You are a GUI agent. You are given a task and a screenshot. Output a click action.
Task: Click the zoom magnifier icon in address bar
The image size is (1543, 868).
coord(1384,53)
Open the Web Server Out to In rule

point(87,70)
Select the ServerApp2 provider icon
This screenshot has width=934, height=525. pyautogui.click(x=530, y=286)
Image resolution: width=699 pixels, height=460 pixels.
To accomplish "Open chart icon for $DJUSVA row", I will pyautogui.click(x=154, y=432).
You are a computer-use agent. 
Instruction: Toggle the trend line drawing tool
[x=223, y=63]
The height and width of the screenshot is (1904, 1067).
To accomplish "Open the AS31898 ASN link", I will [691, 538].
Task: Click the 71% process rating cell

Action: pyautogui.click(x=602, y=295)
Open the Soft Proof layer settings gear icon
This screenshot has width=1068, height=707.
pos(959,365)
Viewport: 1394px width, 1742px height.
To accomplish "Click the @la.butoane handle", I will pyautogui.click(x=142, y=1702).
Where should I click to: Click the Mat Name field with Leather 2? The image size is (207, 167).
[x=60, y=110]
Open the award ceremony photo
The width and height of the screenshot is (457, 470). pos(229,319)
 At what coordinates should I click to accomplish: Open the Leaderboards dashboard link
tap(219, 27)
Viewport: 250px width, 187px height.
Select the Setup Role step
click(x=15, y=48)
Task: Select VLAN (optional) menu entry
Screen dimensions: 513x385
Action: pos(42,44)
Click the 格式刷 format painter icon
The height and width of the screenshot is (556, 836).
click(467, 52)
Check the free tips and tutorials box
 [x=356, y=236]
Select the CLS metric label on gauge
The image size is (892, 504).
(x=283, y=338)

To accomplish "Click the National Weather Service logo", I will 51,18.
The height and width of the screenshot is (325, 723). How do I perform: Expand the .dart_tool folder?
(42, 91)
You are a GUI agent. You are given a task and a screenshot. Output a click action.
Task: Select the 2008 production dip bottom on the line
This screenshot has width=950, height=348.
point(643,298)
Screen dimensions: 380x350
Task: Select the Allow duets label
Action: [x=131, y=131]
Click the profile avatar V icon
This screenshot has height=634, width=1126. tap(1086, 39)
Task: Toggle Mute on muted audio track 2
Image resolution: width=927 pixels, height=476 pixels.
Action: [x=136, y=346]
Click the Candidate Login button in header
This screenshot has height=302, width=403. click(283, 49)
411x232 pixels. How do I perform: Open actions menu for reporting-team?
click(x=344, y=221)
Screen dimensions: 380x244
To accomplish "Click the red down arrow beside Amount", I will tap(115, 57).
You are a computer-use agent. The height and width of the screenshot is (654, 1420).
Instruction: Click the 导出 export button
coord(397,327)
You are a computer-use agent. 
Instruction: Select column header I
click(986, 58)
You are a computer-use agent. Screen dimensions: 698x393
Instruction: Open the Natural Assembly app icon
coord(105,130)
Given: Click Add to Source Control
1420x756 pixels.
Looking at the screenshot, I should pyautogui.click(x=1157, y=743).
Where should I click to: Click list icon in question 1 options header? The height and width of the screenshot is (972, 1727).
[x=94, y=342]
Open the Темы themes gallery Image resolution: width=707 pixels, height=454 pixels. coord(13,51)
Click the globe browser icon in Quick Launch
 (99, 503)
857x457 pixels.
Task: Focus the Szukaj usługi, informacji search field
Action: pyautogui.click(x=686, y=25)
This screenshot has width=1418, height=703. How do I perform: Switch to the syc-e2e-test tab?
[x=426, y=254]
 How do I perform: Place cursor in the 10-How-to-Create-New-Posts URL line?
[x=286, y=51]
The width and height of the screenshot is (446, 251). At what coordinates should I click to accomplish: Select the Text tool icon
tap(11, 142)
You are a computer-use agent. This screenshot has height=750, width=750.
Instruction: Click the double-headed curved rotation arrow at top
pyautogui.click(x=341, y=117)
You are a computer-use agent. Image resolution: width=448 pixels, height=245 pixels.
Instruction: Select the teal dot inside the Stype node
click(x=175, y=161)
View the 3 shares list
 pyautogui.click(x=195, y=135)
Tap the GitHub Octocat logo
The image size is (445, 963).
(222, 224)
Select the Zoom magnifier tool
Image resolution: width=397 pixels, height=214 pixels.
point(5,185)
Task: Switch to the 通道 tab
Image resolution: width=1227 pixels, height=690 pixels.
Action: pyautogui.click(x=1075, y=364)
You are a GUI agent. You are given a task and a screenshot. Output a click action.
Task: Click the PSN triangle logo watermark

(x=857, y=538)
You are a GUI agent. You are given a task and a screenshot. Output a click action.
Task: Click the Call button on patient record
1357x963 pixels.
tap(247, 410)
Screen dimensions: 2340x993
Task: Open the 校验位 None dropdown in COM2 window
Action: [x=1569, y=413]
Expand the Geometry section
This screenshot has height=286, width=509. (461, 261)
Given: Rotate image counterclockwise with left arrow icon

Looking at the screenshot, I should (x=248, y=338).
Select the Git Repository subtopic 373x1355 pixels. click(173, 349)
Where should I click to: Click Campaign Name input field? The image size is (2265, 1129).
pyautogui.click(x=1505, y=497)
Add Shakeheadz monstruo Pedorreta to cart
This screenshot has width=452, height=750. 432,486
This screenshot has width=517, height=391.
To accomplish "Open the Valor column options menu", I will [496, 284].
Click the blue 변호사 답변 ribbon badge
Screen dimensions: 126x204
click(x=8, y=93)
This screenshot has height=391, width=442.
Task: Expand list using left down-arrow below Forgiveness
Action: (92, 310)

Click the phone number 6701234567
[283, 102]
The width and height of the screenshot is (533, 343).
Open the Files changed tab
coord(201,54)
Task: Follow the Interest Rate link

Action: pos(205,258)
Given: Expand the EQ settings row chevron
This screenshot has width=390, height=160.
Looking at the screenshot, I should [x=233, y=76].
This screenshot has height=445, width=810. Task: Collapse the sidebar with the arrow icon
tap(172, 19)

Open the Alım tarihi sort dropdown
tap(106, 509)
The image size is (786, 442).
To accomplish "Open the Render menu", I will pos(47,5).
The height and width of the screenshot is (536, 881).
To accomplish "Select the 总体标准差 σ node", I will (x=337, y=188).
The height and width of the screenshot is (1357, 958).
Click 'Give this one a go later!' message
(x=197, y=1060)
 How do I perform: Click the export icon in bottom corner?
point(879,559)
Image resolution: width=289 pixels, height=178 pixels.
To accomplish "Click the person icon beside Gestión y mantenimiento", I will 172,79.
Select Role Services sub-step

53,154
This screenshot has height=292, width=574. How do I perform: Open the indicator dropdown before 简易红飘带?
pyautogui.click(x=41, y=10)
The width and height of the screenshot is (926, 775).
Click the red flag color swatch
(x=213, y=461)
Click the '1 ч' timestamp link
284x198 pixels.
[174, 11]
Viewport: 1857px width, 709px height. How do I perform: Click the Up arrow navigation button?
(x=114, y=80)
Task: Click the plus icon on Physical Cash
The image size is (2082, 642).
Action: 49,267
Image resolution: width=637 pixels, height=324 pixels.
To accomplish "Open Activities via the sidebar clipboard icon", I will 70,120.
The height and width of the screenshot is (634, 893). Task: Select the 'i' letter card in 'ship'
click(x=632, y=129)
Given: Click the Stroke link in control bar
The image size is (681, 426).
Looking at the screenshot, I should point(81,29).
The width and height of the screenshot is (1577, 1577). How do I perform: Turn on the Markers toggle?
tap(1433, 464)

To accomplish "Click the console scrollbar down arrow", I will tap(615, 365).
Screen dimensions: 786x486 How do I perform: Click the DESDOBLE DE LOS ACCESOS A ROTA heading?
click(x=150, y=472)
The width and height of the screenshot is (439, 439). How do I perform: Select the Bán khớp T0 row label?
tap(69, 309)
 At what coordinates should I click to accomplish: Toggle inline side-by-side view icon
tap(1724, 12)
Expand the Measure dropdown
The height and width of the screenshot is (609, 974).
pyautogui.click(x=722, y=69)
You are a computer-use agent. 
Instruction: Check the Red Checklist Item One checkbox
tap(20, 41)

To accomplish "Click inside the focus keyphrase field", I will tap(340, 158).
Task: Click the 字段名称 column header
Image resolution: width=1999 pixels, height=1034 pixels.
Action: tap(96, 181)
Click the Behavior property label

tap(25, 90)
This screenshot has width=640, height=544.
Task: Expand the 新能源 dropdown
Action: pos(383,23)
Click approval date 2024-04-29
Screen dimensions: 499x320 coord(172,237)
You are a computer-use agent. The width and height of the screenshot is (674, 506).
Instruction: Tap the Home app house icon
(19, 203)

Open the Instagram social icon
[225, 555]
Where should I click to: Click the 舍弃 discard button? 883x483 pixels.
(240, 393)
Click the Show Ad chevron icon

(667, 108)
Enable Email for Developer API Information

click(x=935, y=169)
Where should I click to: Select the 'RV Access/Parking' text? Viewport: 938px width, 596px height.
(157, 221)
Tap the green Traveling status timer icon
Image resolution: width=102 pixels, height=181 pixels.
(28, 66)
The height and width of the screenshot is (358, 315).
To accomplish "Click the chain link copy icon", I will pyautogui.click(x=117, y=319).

> **To do**
Copy out the part of the data that begins with the line containing "The height and width of the screenshot is (1904, 1067)." and ends with the line containing "will pyautogui.click(x=142, y=1702).", keeping every line unchanged.

> **Output of the exercise**
The height and width of the screenshot is (1904, 1067).
To accomplish "Open the AS31898 ASN link", I will [691, 538].
Task: Click the 71% process rating cell

Action: pyautogui.click(x=602, y=295)
Open the Soft Proof layer settings gear icon
This screenshot has width=1068, height=707.
pos(959,365)
Viewport: 1394px width, 1742px height.
To accomplish "Click the @la.butoane handle", I will pyautogui.click(x=142, y=1702).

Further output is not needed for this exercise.